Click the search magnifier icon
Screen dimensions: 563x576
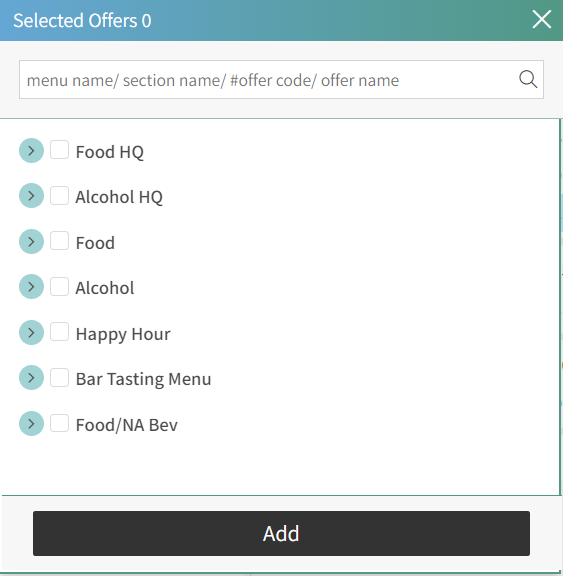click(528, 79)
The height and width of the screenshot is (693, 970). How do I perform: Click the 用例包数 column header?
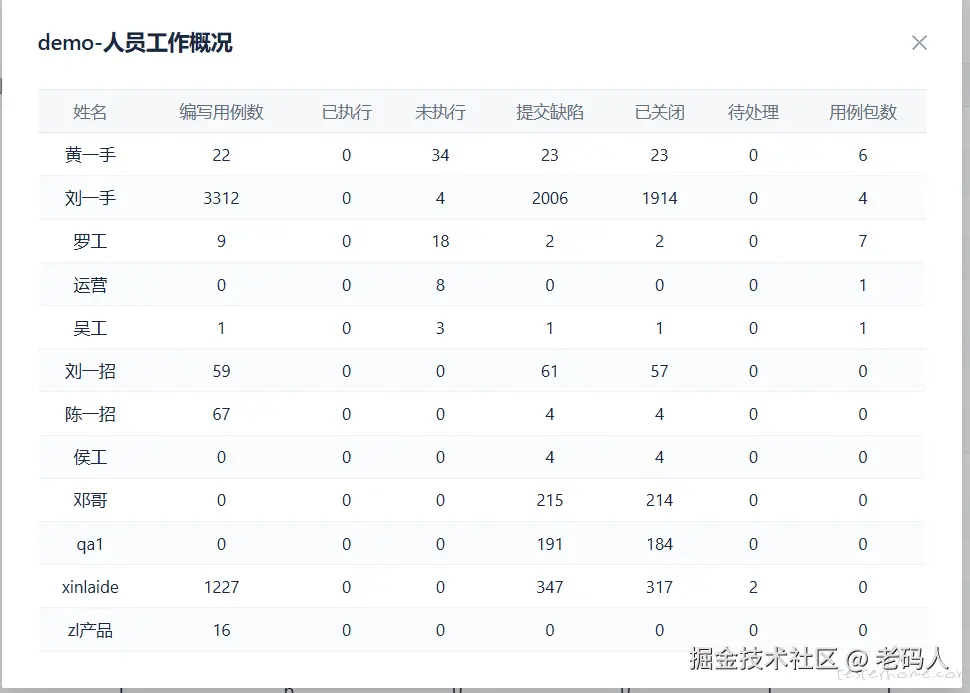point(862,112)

> _Brief_:
Reproduce every line of the records, requests included, and add 126 to each coordinate in the answers. Omit the pictures.

> _Answer to this exercise_:
Click the search magnifier icon
Screen dimensions: 563x576
click(654, 205)
The height and width of the screenshot is (693, 970). How do I perform: Click the 用例包数 column header?
point(988,238)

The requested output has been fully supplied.